6. Plays Well with Hive

Apache Drill lets you reuse investments made in existing Hive deployments. You can do queries on Hive tables and access 100+ Hive input/output formats (including custom serdes) with no re-work. Drill serves as a complement to Hive deployments by offering low latency queries.

Here is a sample Hive storage plugin configuration looks like in Drill, followed by a query on a Hive table.

//Storage plugin configuration for Hive

 "type": "hive",
 "enabled": true,
 "configProps": {
   "hive.metastore.uris": "thrift://localhost:9083",
   "hive.metastore.sasl.enabled": "false"

//Query on a Hive table 'orders'
0: jdbc:drill:> select `month`, state, sum(order_total) as sales from hive.orders
group by `month`, state order by 3 desc limit 5;

7. Works with Hadoop and Beyond

Drill is designed with extensibility in mind. It provides out-of-the-box connectivity to file systems (local or distributed file systems such as S3, HDFS, MapR XD), HBase, or Hive. However the storage plugin interface is extensible to other NoSQL stores (such as Couchbase, Elasticsearch, MongoDB) or relational databases (such as Postgres, MySQL, etc.) or your own custom store. Drill can also combine data from all these data sources in a single query on the fly without any central metadata definitions.

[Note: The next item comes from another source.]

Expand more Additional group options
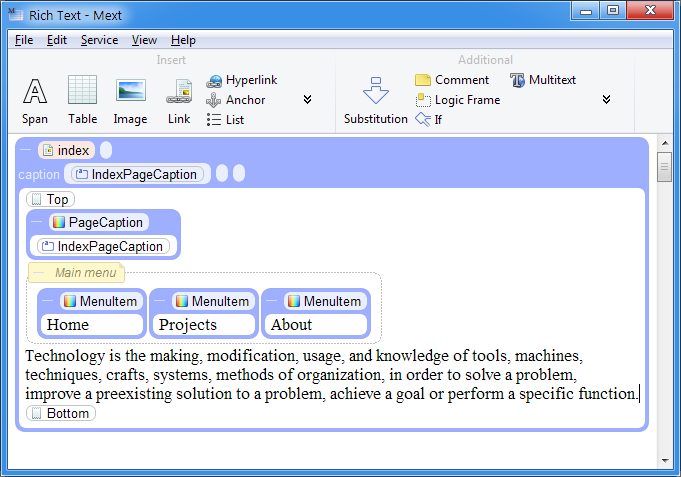The height and width of the screenshot is (477, 681). click(606, 100)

Here is an example Drill that combines data from Hive, HBase and JSON.

// Hive table 'orders', HBase view 'custview' and JSON file 'clicks.json' are joined together

select custview.membership, sum(orders.order_total)
as sales from hive.orders, custview, dfs.`/mapr/` c
where orders.cust_id=custview.cust_id and orders.cust_id=c.user_info.cust_id
group by custview.membership order by 2;

8. Ease of UDFs

Drill exposes an easy and high performance Java API to build custom functions (UDFs and UDAFs) and extend SQL for the data and the business logic that is specific to your organization. If you have already built UDFs in Hive, you can reuse them with Drill with no modifications. Refer to Developing Custom Functions for more information.

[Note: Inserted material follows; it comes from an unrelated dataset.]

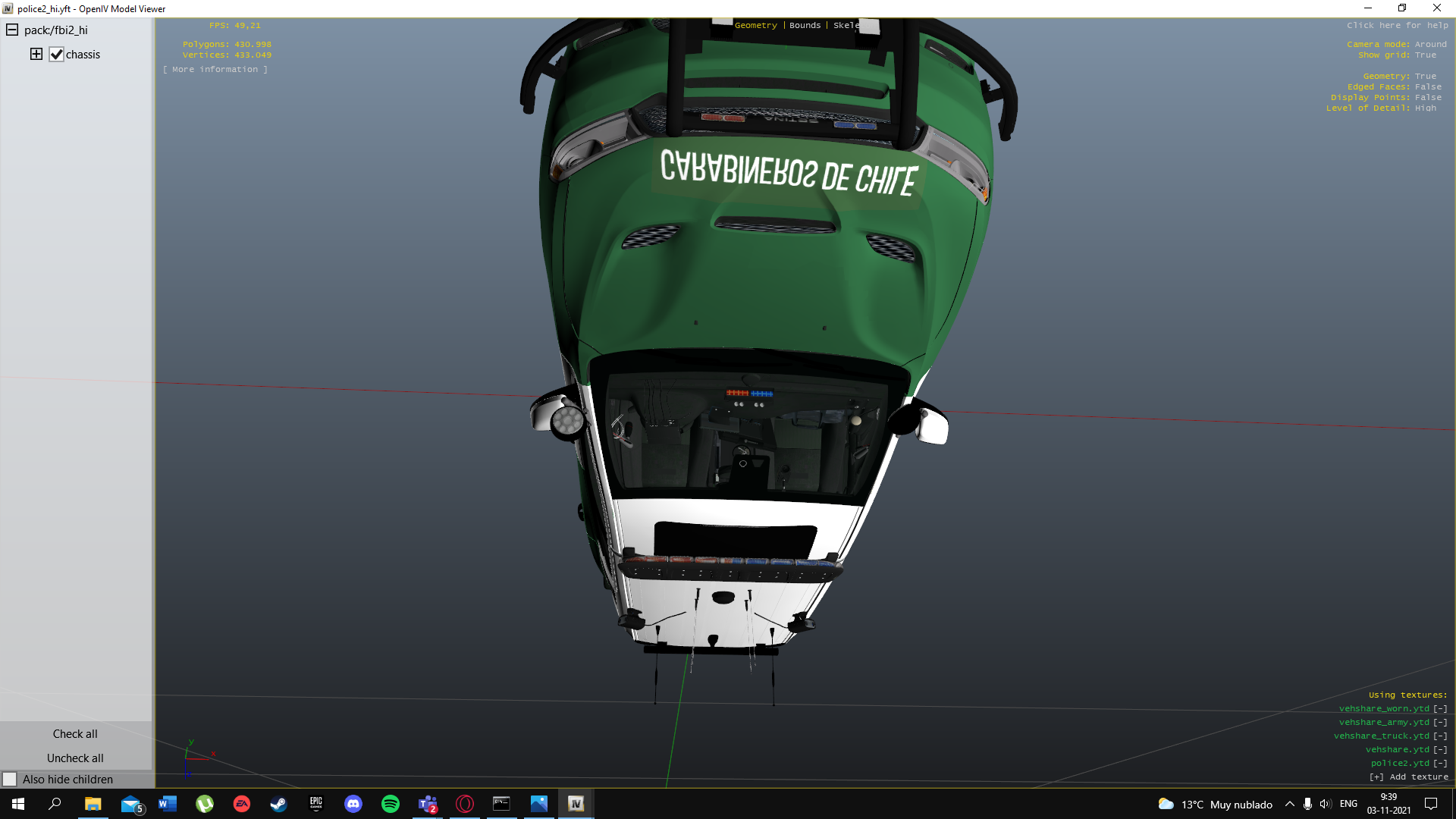Select the Geometry tab
The image size is (1456, 819).
tap(755, 26)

9. Provides low latency queries

Drill is built from the ground up for short and low-latency queries on large datasets. Drill doesn’t use MapReduce; instead it comes with a distributed SQL MPP engine to execute queries in parallel on a cluster. Any of the Drillbits (core service in Drill) is capable of receiving requests from users. The optimizer in Drill is sophisticated and leverages various rule- based and cost-based techniques, optimization capabilities of the data sources, along with data locality to determine the most efficient query plan and then distribute the execution across multiple nodes in the cluster. Drill also provides a columnar and vectorized execution engine to offer high memory and CPU efficiencies along with rapid performance for a wide variety of analytic queries.

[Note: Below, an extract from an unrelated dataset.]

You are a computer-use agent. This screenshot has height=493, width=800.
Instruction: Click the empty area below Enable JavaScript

10. Supports large datasets

Drill is built to scale to big data needs and is not restricted by memory available on the cluster nodes. For performance, Drill tries to do query execution in-memory when possible, using an optimistic/pipelined model and spills to disk only if the working dataset doesn’t fit in memory.

For more examples on how to use Drill, download Apache Drill sandbox and try out the sandbox tutorial. Refer to Apache Drill web site for additional information.

We also have an on-demand webinar that drills into details of Drill.

Congratulations and thanks to the rapidly growing Drill community on this groundbreaking 0.5 release!

This blog post was published September 16, 2014.